- **Exercise brief**:
Exactly as they appear, copy the lines from the one holding "Given: Click the API sidebar icon" through the end of the records, leaving pictures out.

- **Dataset entries**:
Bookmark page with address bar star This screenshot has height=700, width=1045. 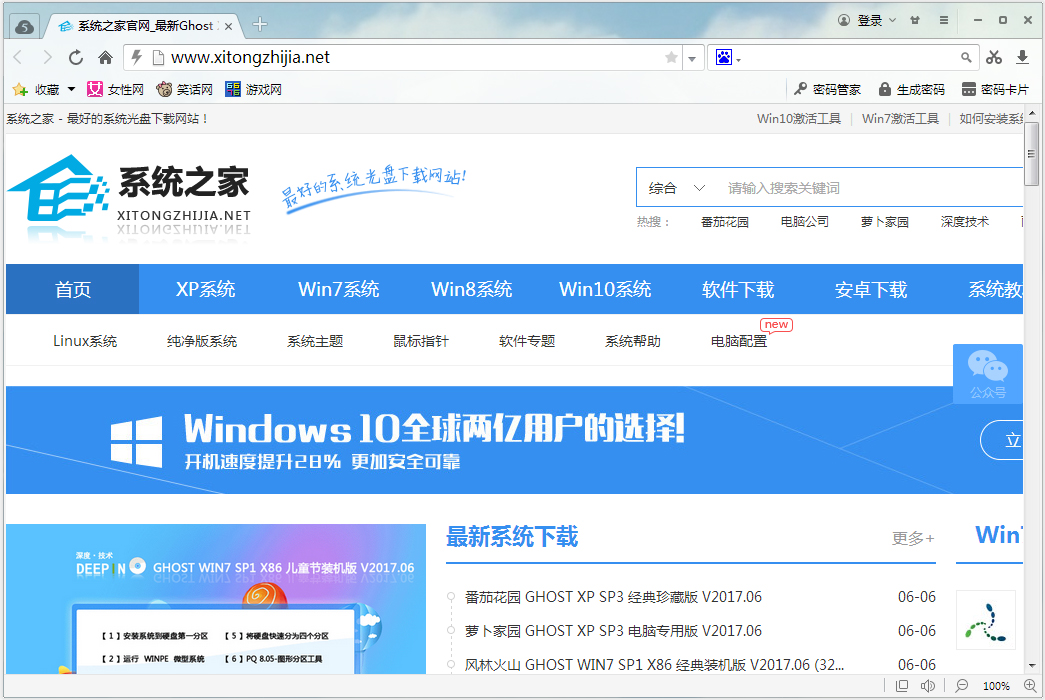click(671, 58)
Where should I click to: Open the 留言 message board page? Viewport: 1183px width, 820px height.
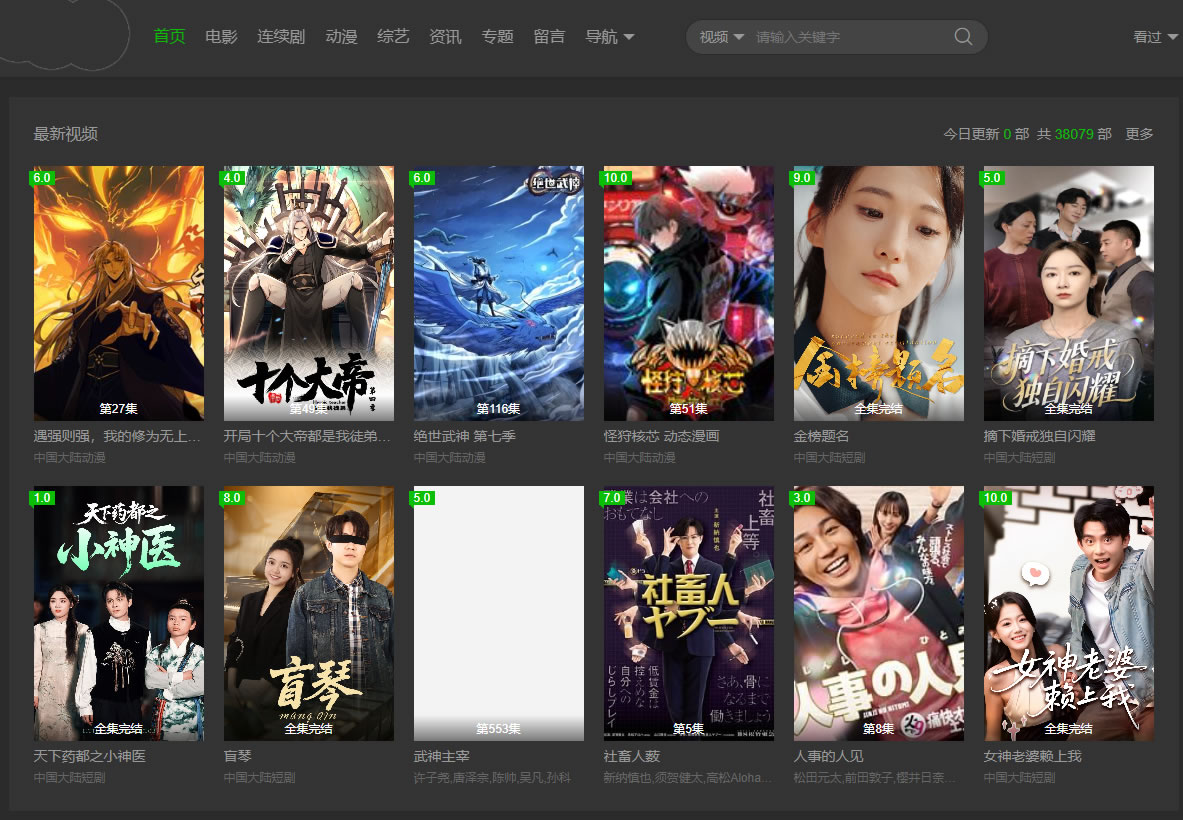click(549, 37)
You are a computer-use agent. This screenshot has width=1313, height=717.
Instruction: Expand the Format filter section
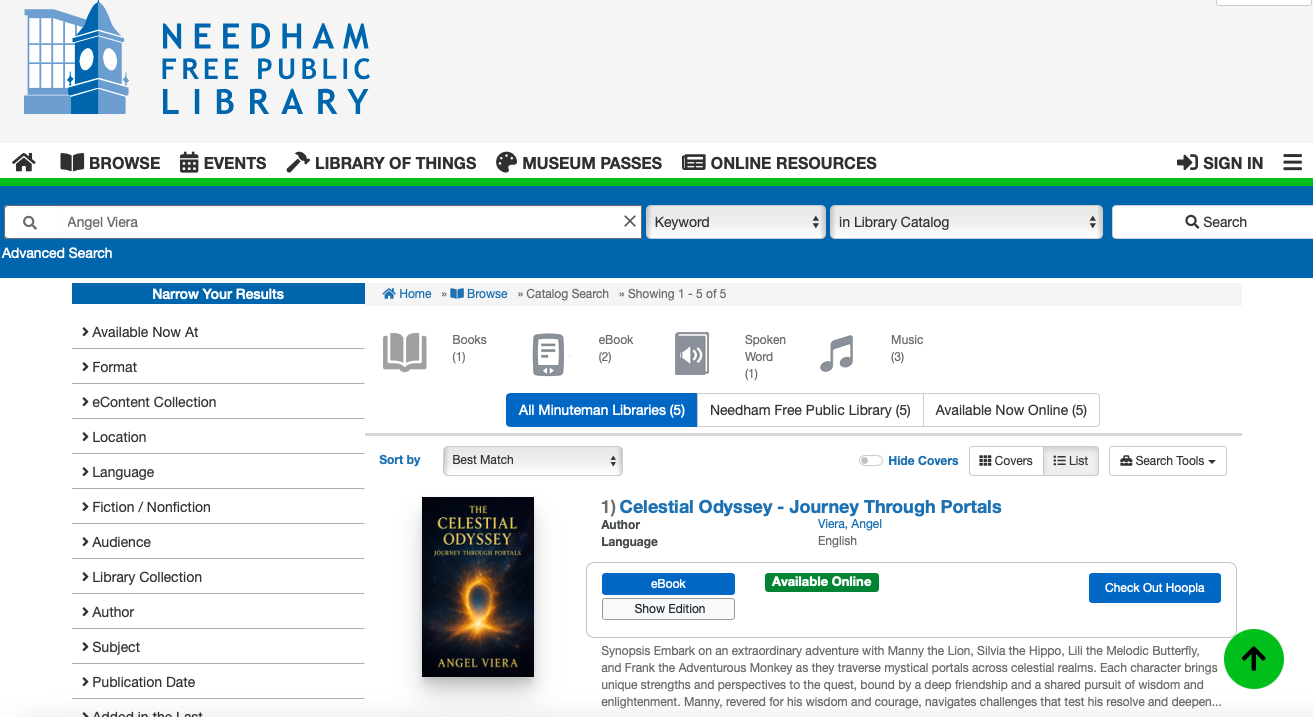[x=115, y=367]
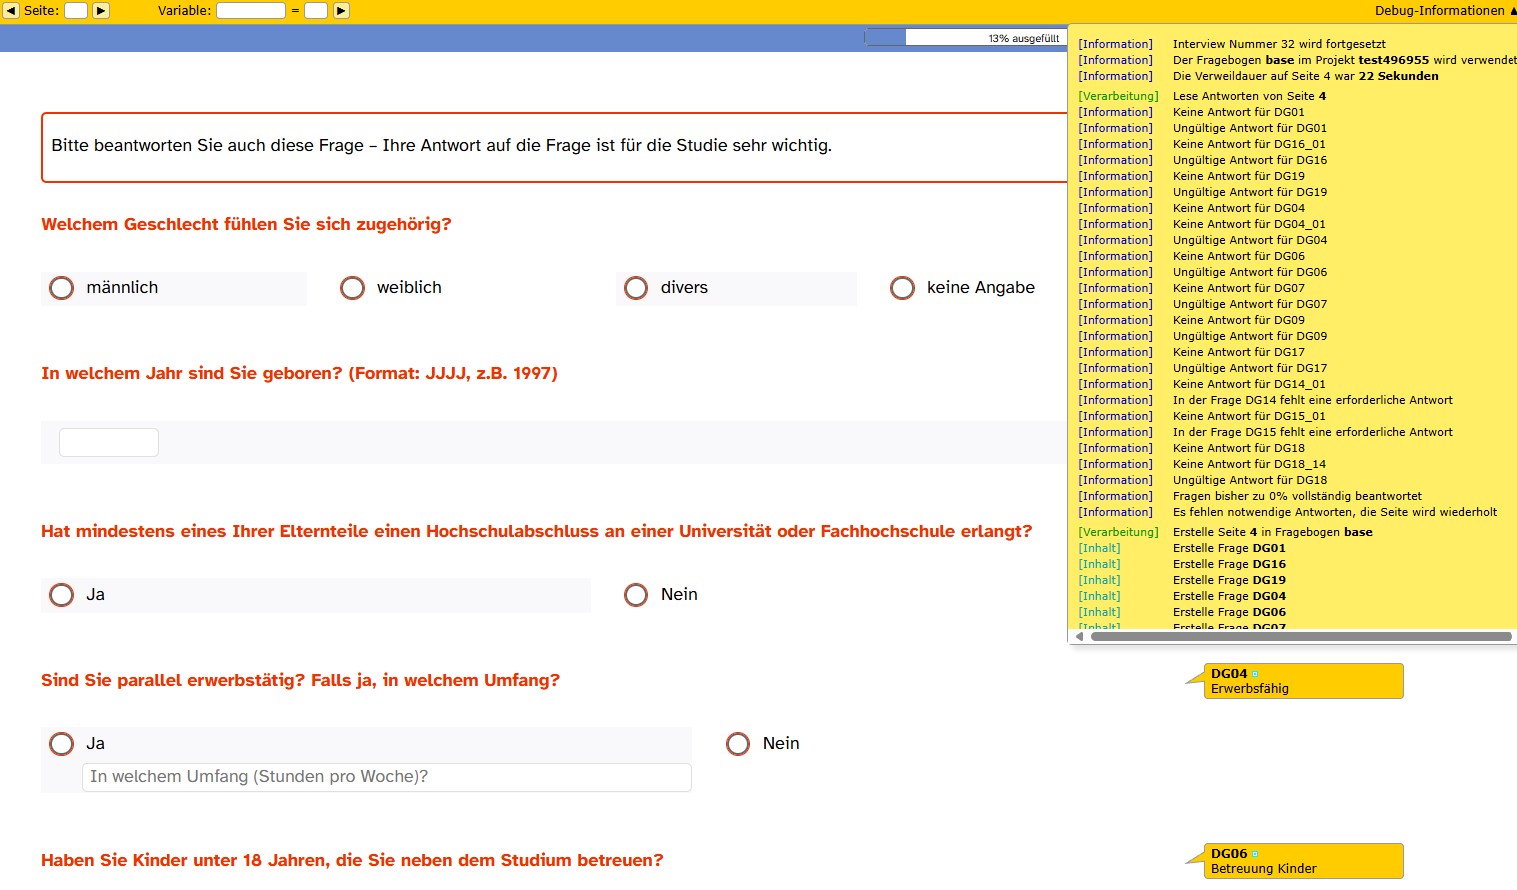Click the small edit icon next to DG04
The height and width of the screenshot is (890, 1517).
tap(1255, 674)
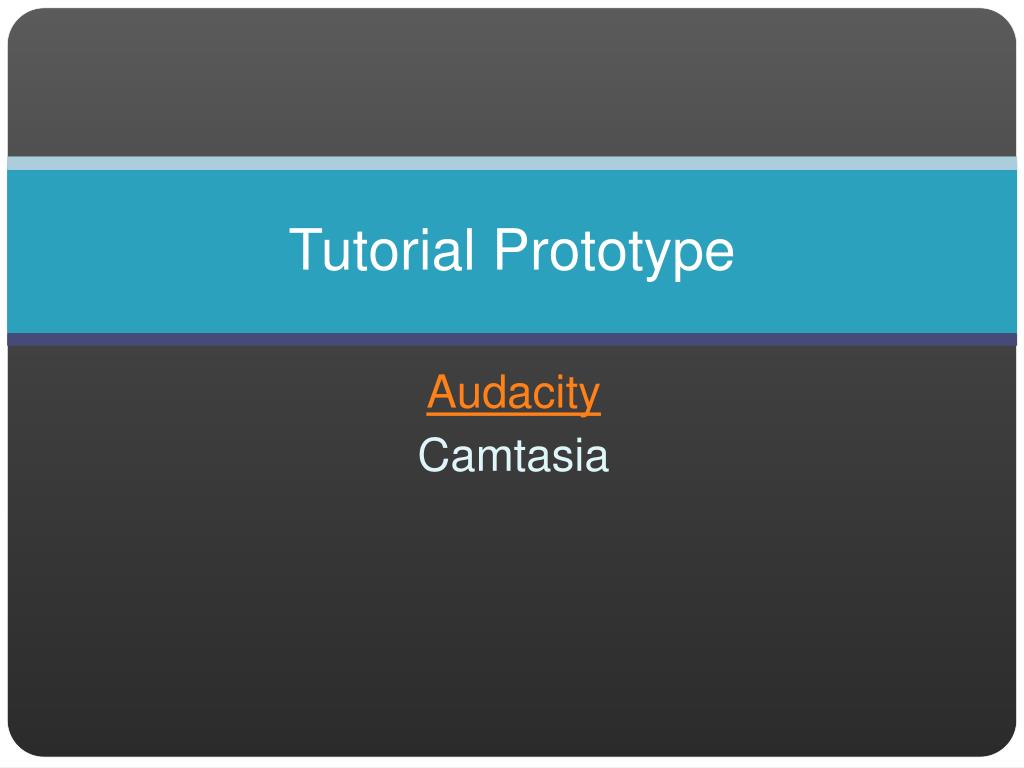Click the letter C starting Camtasia
This screenshot has width=1024, height=768.
click(x=434, y=455)
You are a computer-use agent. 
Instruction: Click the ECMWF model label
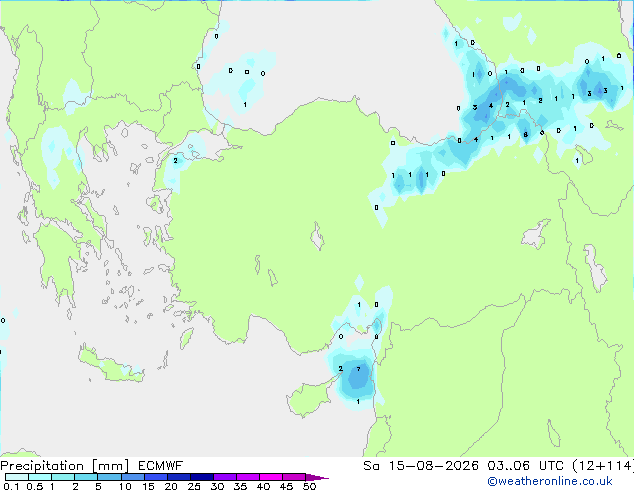(x=161, y=466)
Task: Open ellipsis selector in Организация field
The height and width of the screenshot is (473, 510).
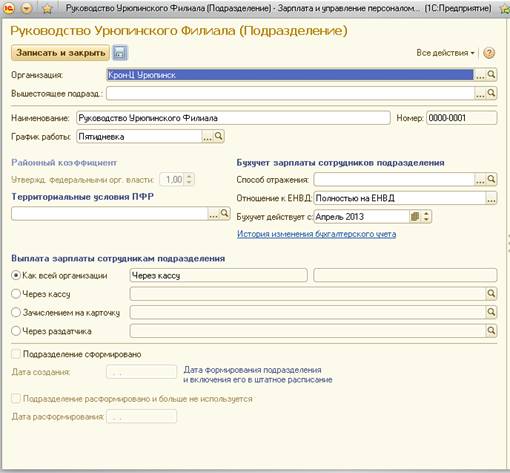Action: pyautogui.click(x=480, y=75)
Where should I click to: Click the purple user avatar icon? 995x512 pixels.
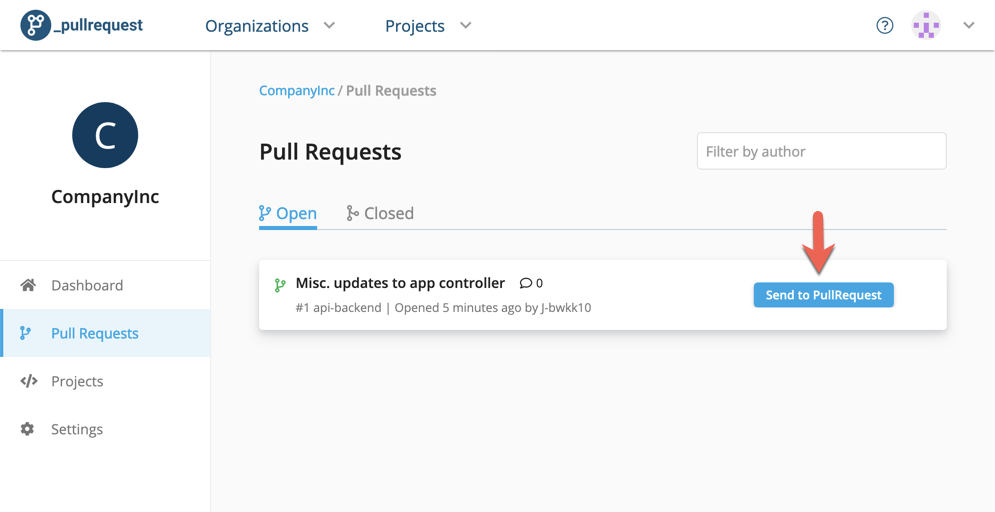click(926, 25)
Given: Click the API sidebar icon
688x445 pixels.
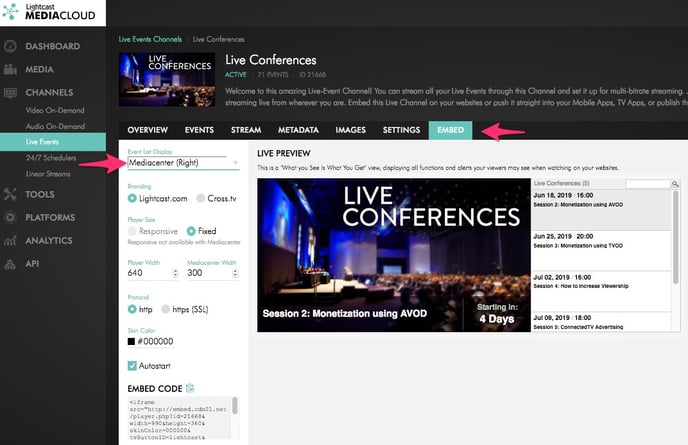Looking at the screenshot, I should [x=10, y=263].
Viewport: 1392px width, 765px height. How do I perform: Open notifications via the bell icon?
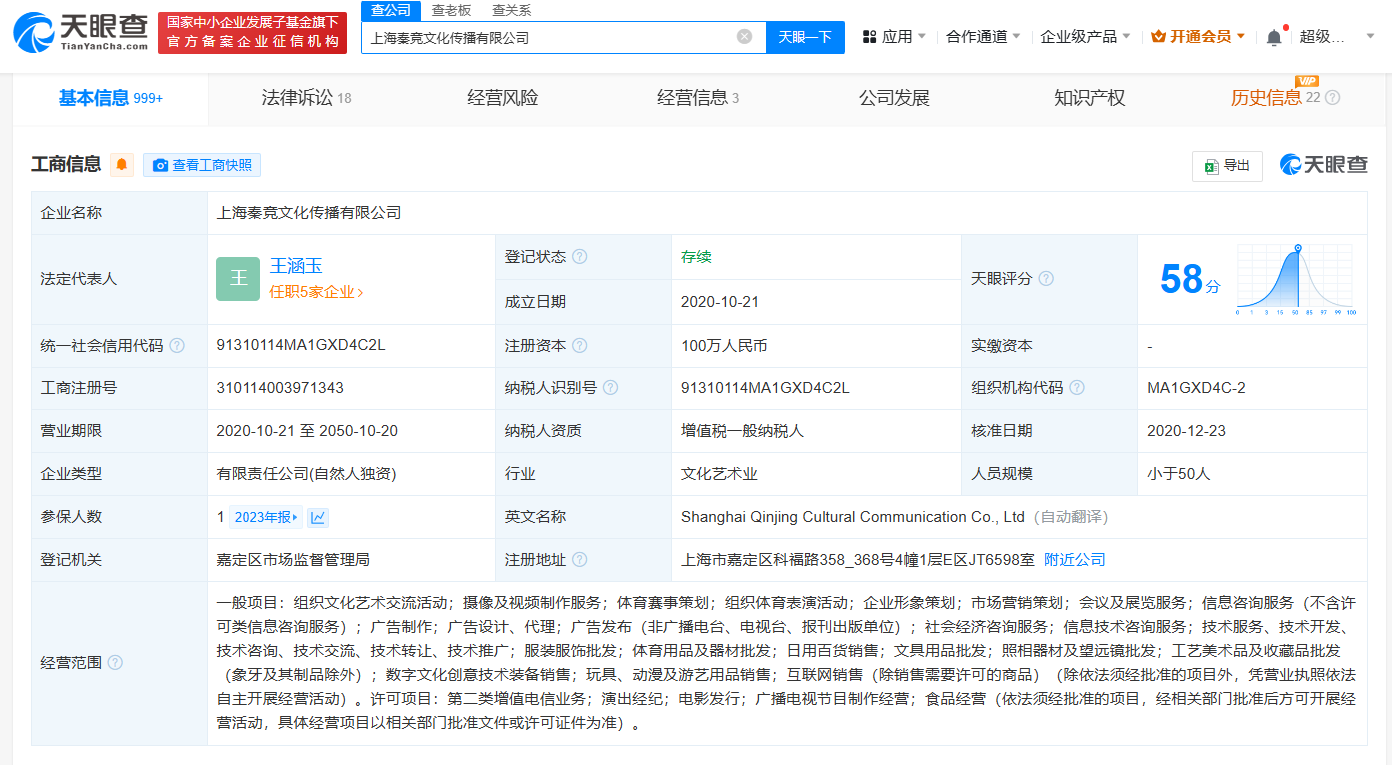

- **Solved problem**:
Given: Click the API sidebar icon
688x445 pixels.
Looking at the screenshot, I should [x=10, y=263].
Viewport: 1392px width, 765px height. How do I perform: Open notifications via the bell icon?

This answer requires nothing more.